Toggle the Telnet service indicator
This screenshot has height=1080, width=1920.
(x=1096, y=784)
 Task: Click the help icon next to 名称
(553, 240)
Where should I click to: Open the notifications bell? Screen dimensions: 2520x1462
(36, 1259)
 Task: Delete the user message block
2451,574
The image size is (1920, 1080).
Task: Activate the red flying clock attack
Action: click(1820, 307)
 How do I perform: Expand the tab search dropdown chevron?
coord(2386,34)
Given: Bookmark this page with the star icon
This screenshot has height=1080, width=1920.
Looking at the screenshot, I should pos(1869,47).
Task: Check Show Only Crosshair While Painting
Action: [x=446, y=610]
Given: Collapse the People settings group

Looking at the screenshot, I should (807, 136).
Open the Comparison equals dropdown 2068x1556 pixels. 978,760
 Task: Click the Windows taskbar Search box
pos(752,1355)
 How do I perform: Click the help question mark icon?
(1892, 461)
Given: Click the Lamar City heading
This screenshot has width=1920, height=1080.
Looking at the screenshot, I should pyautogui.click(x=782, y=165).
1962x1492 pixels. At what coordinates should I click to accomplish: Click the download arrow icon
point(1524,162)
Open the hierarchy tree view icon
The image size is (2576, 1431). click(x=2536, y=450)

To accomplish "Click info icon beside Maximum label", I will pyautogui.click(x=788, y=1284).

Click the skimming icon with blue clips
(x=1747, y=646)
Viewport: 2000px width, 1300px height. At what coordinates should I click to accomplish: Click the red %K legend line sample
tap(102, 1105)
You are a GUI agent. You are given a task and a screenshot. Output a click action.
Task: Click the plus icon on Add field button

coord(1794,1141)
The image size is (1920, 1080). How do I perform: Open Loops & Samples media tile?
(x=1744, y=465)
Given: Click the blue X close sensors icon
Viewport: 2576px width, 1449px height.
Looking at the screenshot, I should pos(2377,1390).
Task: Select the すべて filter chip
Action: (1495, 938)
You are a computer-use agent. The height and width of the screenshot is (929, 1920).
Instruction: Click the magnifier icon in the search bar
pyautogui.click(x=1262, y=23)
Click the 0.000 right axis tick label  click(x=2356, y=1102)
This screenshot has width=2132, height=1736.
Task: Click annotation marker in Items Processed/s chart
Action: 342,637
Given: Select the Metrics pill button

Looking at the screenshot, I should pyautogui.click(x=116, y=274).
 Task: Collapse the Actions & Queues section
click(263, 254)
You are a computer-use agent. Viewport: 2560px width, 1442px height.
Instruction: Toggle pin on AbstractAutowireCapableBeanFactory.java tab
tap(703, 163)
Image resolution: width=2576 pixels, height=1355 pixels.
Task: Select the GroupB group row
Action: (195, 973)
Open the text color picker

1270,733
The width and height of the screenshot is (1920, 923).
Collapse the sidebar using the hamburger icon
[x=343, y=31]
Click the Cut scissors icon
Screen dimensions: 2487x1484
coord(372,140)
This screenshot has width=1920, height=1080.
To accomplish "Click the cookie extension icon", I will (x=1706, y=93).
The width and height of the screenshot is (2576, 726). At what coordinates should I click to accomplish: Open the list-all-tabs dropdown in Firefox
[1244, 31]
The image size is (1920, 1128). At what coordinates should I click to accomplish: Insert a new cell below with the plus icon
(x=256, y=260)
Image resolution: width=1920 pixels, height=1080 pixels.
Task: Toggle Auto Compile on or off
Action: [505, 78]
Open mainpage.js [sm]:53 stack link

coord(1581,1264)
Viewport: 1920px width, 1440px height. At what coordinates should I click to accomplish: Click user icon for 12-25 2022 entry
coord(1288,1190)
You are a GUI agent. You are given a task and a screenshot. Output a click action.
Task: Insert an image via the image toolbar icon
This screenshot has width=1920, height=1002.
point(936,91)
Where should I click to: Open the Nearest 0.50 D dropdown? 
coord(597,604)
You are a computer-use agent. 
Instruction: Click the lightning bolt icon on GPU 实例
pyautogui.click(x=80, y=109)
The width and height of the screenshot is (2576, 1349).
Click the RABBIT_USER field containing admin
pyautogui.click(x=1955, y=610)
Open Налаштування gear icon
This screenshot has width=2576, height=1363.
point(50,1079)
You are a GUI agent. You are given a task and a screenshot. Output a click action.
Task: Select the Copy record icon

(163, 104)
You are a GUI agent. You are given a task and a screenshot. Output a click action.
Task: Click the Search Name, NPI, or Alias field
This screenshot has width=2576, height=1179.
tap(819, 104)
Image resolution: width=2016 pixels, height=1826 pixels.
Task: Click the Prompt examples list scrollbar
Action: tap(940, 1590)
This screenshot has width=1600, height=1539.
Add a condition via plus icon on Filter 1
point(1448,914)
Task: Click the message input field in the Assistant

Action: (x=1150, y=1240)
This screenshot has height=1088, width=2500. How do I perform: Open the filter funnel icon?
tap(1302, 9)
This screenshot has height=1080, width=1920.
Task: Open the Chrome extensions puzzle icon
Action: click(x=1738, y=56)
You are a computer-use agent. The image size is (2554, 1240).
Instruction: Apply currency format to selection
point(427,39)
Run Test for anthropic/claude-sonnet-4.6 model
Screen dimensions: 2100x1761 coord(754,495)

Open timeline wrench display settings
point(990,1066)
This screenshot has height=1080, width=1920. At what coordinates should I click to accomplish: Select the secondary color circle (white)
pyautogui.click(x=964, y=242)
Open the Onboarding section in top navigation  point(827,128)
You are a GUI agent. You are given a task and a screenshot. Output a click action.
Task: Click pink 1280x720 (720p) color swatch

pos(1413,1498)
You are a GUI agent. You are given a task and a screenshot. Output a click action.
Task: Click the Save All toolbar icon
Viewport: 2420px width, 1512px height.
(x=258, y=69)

***

* [Work instructions]: Every line from the data above that contains "will" must appear in the answer.

* [Solution to this task]:
To accomplish "Click info icon beside Maximum label", I will pyautogui.click(x=788, y=1284).
To accomplish "Click the cookie extension icon", I will (x=1706, y=93).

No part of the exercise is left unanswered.